_Assignment_. Pictures are to be left out. Return exactly the lines below from the one with "Open the Location United States dropdown" up to and including the one with "Given: Open the WHO data source link".

○ ○ ○ ○ ○ ○ ○

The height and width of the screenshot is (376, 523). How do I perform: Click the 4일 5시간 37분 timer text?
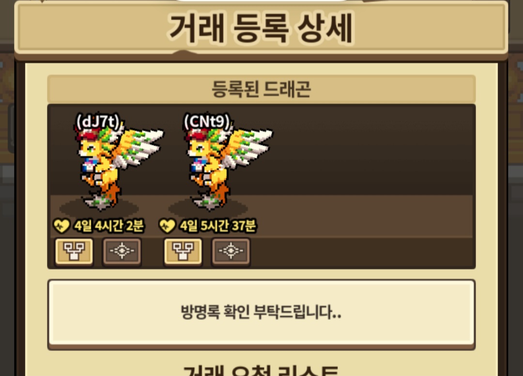tap(218, 226)
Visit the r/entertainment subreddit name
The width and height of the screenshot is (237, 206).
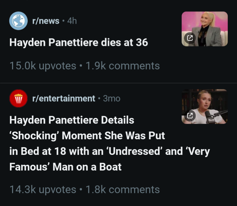(x=64, y=98)
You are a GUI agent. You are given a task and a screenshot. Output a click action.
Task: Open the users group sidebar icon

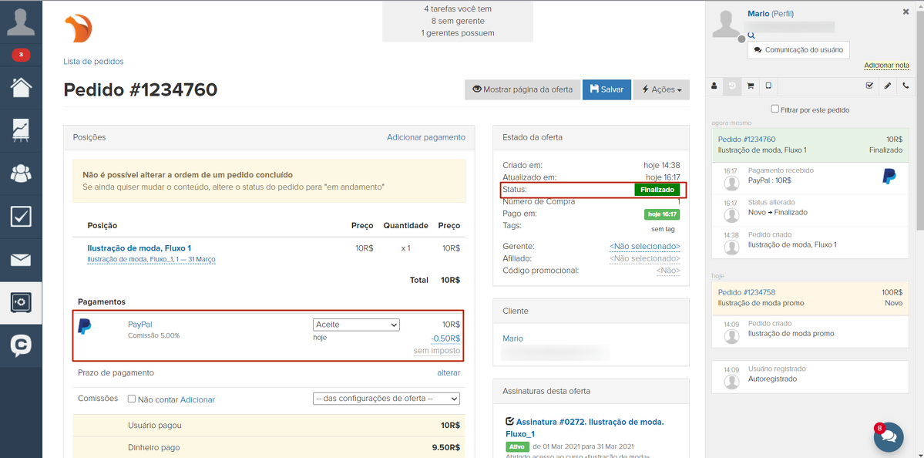click(21, 173)
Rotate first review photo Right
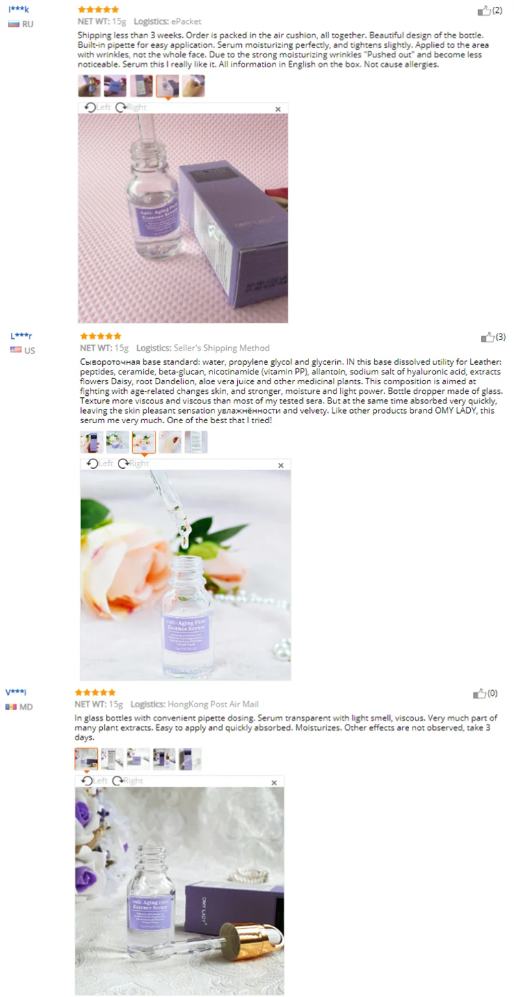The height and width of the screenshot is (997, 514). coord(131,108)
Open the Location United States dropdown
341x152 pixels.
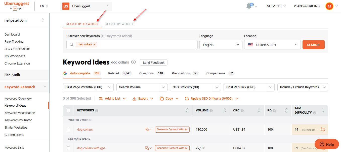tap(272, 45)
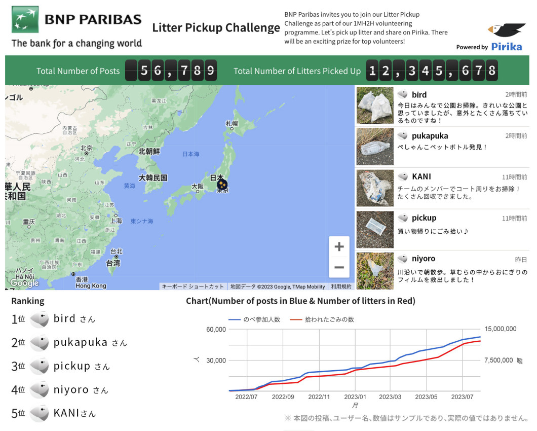Select KANI さん in fifth ranking place
Viewport: 537px width, 431px height.
tap(74, 413)
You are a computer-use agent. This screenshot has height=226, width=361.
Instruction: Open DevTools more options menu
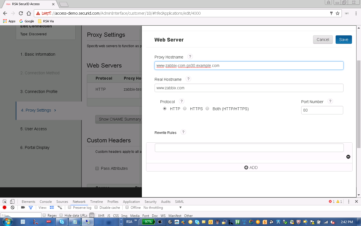pyautogui.click(x=349, y=201)
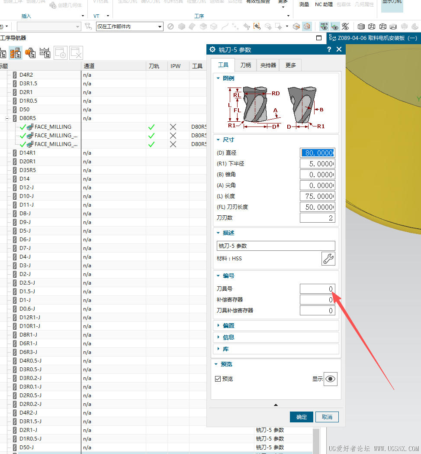Switch to the 刀柄 tab
Image resolution: width=421 pixels, height=454 pixels.
click(x=245, y=65)
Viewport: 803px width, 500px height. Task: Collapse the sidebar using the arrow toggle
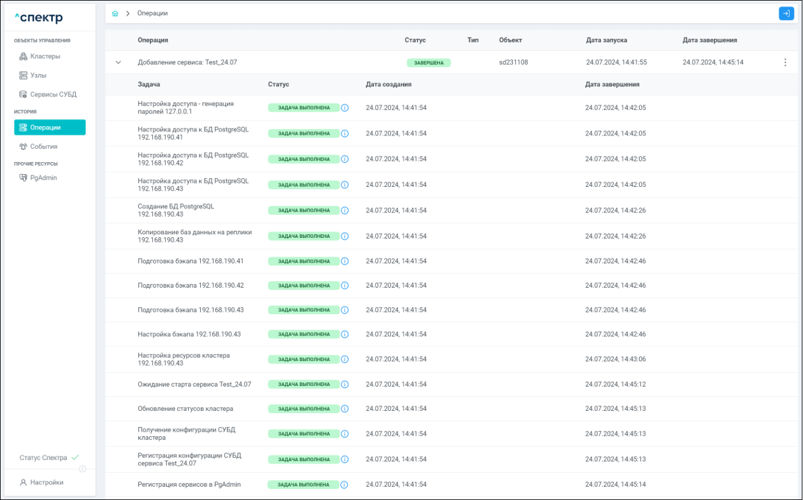[83, 468]
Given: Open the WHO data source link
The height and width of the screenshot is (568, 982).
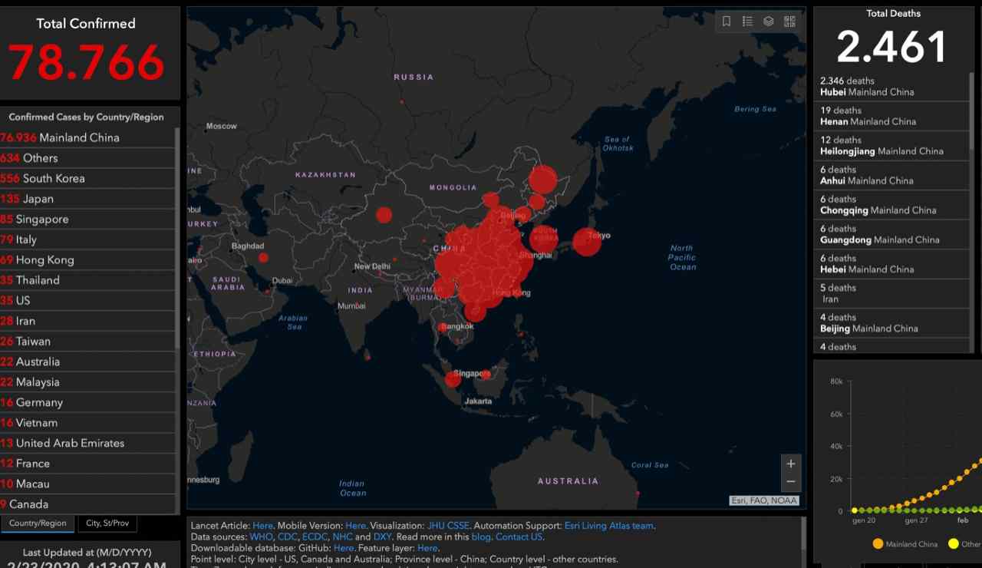Looking at the screenshot, I should (x=261, y=537).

○ ○ ○ ○ ○ ○ ○

_Exercise response_.
Open the Location United States dropdown
341x152 pixels.
tap(272, 45)
Select KANI さん in fifth ranking place
Viewport: 537px width, 431px height.
tap(74, 413)
You are a computer-use agent. This screenshot has height=226, width=361.
Instruction: Open DevTools more options menu
pyautogui.click(x=349, y=201)
Switch to the 刀柄 tab
Image resolution: width=421 pixels, height=454 pixels.
click(x=245, y=65)
Viewport: 803px width, 500px height. Task: Collapse the sidebar using the arrow toggle
[83, 468]
Given: Open the WHO data source link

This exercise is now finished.